Chose remarquable et qui prouve jusqu'à quel point la Révolution française était un fait providentiel et comme la résultante nécessaire, et pour ainsi dire algébrique, de tout l'antique ensemble européen, c'est que tout ce qu'elle a détruit a été détruit pour jamais. Elle est venue à l'heure dite, comme un bûcheron pressé de finir sa besogne, abattre en hâte et pêle-mêle tous les vieux arbres mystérieusement marqués par le Seigneur. On sent, ainsi que je crois l'avoir déjà indiqué quelque part, qu'elle avait en elle le quid divinum. Rien de ce qu'elle a jeté bas ne s'est relevé, rien de ce qu'elle a condamné n'a survécu, rien de ce qu'elle a défait ne s'est recomposé. Et observons ici que la vie des États n'est pas suspendue au même fil que celle des individus; il ne suffit pas de frapper un empire pour le tuer; on ne tue les villes et les royaumes que lorsqu'ils doivent mourir.

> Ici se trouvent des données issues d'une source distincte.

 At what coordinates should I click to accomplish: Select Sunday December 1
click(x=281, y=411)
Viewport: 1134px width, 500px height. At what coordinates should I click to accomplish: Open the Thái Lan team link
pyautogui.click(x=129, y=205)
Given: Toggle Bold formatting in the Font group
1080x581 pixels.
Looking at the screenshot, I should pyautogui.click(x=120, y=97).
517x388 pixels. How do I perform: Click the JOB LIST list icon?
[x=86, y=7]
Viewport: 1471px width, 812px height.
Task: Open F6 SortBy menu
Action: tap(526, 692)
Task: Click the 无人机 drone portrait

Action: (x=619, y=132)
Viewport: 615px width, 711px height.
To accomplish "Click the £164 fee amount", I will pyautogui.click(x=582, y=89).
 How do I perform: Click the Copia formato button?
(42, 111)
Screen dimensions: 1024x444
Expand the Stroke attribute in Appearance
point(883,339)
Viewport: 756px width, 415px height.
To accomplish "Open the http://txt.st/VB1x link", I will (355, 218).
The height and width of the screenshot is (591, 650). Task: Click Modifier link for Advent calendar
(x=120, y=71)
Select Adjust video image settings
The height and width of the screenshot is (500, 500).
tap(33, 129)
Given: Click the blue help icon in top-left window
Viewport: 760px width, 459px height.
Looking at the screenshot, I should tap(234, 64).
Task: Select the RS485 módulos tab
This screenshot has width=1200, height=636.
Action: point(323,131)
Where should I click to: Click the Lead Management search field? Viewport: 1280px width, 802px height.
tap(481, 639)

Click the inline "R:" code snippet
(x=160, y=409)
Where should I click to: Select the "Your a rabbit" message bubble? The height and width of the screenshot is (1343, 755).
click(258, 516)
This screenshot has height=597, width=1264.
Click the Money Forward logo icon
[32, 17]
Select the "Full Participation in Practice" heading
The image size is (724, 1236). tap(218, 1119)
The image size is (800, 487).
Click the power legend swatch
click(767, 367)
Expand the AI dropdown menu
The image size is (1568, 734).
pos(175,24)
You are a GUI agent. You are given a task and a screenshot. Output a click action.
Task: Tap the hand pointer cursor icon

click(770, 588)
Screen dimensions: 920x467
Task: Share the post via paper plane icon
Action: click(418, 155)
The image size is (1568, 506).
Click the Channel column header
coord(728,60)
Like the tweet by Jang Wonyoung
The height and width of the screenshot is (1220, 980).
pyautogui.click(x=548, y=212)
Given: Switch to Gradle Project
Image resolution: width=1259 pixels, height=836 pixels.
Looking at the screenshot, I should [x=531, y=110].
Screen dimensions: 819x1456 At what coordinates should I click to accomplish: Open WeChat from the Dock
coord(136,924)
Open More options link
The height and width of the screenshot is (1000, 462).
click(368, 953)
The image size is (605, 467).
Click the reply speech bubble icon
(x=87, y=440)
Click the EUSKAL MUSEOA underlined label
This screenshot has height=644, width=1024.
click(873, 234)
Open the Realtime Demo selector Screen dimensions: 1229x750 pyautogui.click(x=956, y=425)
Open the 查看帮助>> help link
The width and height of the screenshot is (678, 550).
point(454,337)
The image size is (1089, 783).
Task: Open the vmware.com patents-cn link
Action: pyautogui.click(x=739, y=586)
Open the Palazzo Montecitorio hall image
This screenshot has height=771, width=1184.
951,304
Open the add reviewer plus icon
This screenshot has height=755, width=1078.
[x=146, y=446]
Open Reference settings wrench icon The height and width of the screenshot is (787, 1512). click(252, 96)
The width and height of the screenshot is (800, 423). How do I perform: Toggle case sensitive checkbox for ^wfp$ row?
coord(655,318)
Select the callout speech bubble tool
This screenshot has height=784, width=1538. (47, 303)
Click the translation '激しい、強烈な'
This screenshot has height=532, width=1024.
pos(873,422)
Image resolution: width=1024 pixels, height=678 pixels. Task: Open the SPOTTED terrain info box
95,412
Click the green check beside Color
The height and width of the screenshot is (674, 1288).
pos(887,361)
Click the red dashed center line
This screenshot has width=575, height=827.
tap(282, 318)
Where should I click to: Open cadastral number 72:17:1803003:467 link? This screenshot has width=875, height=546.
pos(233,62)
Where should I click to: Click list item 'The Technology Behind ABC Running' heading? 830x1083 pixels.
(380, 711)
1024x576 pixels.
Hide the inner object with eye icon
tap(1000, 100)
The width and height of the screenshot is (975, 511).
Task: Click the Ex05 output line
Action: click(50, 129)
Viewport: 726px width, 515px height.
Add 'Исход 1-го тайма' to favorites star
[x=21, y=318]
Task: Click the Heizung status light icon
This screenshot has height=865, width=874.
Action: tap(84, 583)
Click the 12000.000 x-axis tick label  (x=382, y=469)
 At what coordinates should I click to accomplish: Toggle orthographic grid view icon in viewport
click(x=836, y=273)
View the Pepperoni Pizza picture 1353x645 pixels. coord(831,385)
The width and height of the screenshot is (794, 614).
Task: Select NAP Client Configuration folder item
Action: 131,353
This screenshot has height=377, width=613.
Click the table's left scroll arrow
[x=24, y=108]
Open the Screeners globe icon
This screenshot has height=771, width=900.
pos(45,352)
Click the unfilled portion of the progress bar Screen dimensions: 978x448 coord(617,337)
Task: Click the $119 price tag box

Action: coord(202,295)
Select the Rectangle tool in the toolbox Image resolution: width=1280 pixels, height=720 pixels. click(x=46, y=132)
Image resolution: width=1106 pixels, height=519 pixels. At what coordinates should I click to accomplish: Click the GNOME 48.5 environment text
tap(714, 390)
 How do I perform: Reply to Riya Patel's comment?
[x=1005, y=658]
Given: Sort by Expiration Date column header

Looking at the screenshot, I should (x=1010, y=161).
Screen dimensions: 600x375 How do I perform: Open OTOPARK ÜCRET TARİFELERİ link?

La Révolution française a touché Venise, et Venise est tombée; elle a touché l'empire d'Allemagne, et l'empire d'Allemagne est tombé; elle a touché les électeurs, et les électeurs se sont évanouis. La même année, la grande année-abîme, a vu s'engloutir le roi de France, cet homme presque dieu, et l'archevêque de Mayence, ce prêtre presque roi.
La Révolution n'a pas extirpé ni détruit Rome, parce que Rome n'a pas de fondements, mais des racines; racines qui vont sans cesse croissant dans l'ombre sous Rome et sous toutes les nations, qui traversent et pénètrent le globe entier de part en part, et qu'on voit reparaître à l'heure qu'il est en Chine et au Japon, de l'autre côté de la terre.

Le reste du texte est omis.